TASK TO CARRY OUT -
Give back exactly the lines spanning from the one containing "At what coordinates should I click to accomplish: Choose" to the final line of the records below, and no others.

DATA EXCERPTS -
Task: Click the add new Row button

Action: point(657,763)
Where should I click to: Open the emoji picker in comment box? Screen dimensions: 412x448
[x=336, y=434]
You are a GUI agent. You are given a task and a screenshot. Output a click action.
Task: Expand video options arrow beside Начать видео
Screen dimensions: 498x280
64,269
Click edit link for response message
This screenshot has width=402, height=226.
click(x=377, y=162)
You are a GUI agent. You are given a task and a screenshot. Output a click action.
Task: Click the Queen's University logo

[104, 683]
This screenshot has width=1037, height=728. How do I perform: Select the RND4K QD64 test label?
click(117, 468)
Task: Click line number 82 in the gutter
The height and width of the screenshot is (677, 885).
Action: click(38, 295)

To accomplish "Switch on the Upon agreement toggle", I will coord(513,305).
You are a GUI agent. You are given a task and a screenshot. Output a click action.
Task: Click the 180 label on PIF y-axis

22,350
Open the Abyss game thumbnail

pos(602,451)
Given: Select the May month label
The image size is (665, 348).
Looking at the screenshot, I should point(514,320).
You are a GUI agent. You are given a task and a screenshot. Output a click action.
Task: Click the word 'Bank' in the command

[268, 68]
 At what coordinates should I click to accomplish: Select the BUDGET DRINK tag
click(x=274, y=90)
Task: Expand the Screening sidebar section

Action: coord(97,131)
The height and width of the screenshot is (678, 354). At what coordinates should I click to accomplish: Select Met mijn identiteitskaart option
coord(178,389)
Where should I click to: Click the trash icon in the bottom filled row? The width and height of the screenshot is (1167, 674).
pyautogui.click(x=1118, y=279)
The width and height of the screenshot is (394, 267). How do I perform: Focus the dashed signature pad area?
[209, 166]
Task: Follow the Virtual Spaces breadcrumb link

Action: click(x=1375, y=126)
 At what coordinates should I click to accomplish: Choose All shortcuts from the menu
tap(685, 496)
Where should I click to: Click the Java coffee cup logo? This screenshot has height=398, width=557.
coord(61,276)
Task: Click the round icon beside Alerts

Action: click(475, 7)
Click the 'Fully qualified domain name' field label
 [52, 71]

EXERCISE ANSWER -
 At what coordinates should I click to accomplish: Choose All shortcuts from the menu
tap(685, 496)
Where should I click to: Click the Java coffee cup logo? This screenshot has height=398, width=557.
coord(61,276)
Task: Click the round icon beside Alerts

Action: click(475, 7)
Click the 'Fully qualified domain name' field label
 [52, 71]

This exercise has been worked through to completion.